Data items
_ _ _ _ _

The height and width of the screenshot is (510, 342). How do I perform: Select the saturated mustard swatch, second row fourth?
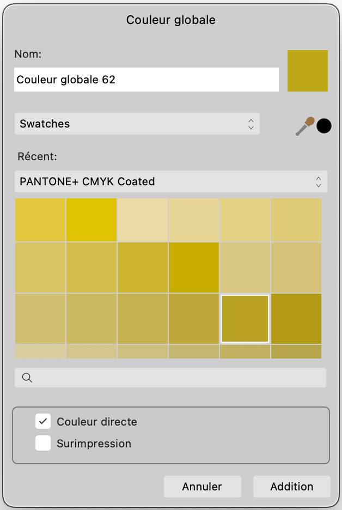[194, 268]
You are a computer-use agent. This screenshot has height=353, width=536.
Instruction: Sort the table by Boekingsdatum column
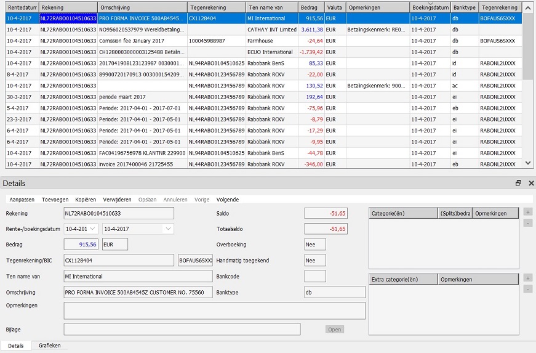pyautogui.click(x=430, y=7)
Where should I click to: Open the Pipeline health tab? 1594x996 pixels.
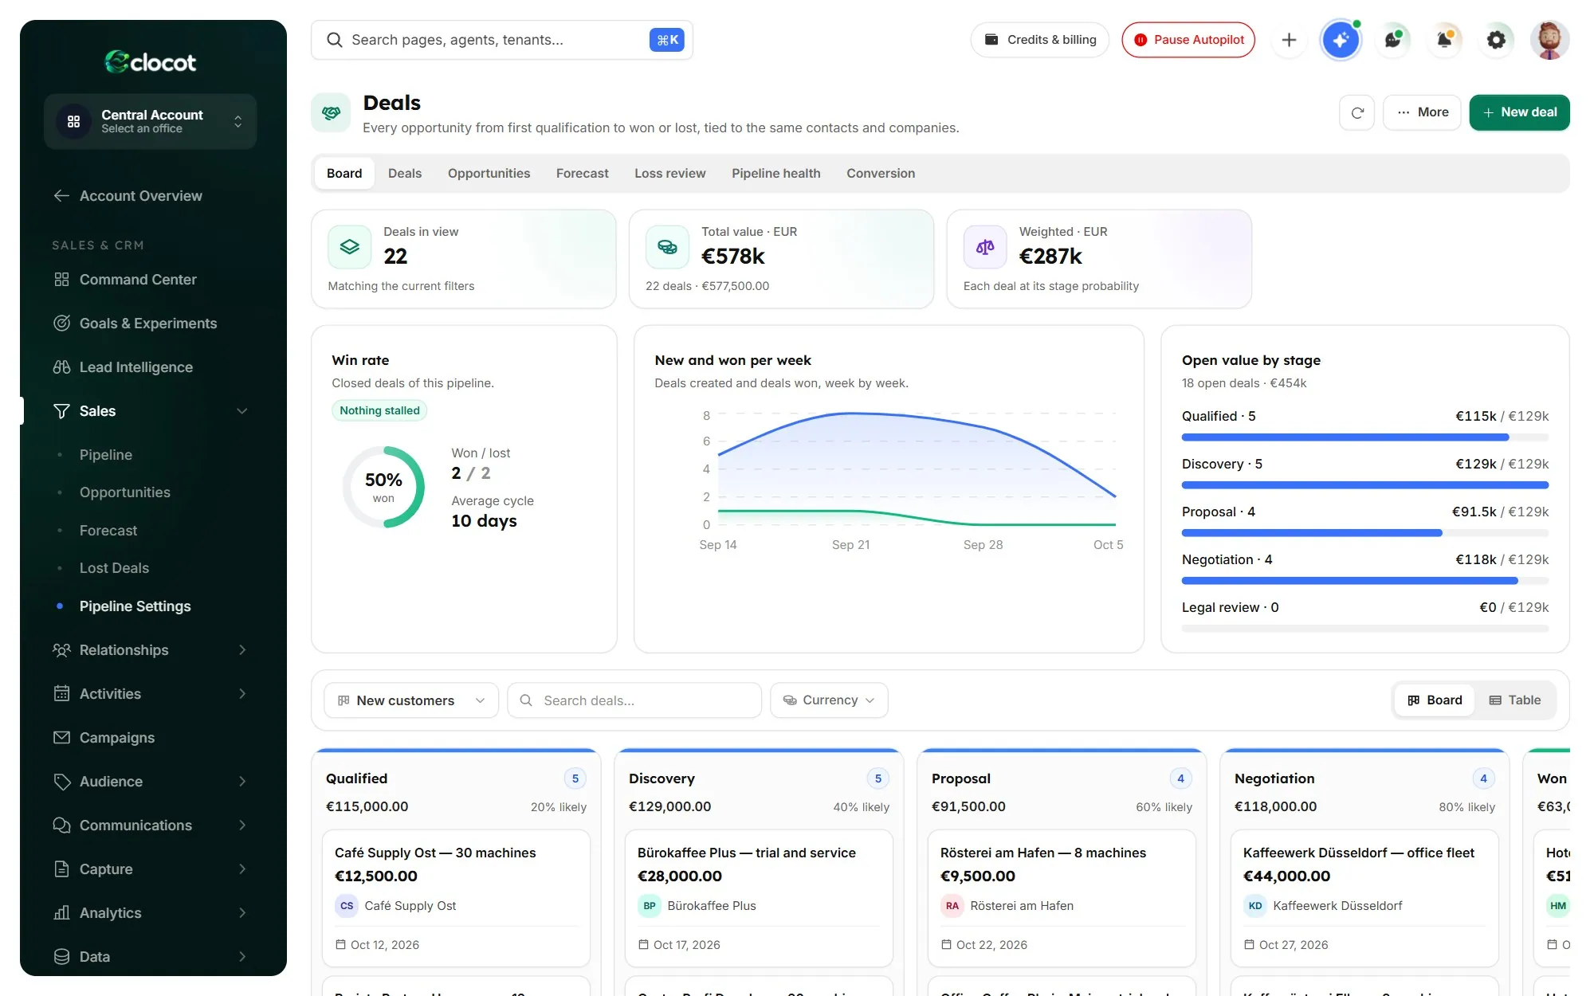[x=775, y=174]
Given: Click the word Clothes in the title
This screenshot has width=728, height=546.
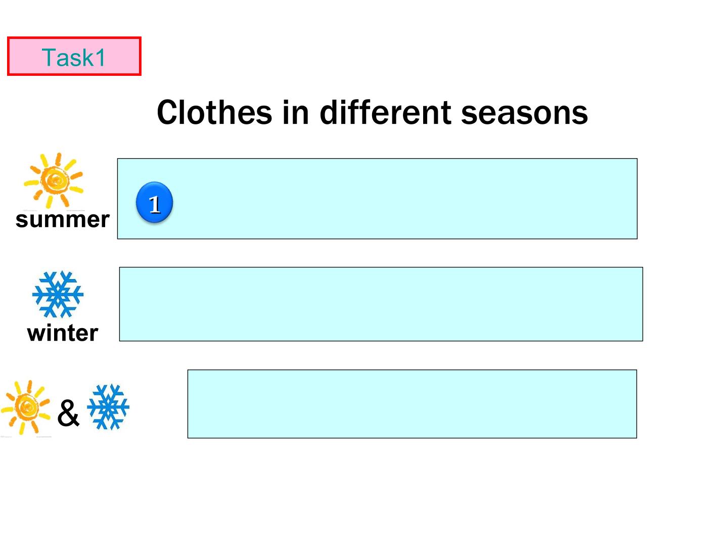Looking at the screenshot, I should tap(214, 112).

_ _ _ _ _

- [Problem requirements]: Can you pull out every line of text in the listing above, word for word, and leave the pictures out of your answer?

- [Full answer]:
The height and width of the screenshot is (510, 342). How do I perform: Select the saturated mustard swatch, second row fourth?
[194, 268]
You are a computer-use agent. This screenshot has height=353, width=536.
Instruction: Sort the table by Boekingsdatum column
pyautogui.click(x=430, y=7)
Where should I click to: Open the Pipeline health tab? 1594x996 pixels.
[x=775, y=174]
Given: Click the word Clothes in the title
This screenshot has width=728, height=546.
Looking at the screenshot, I should tap(214, 112).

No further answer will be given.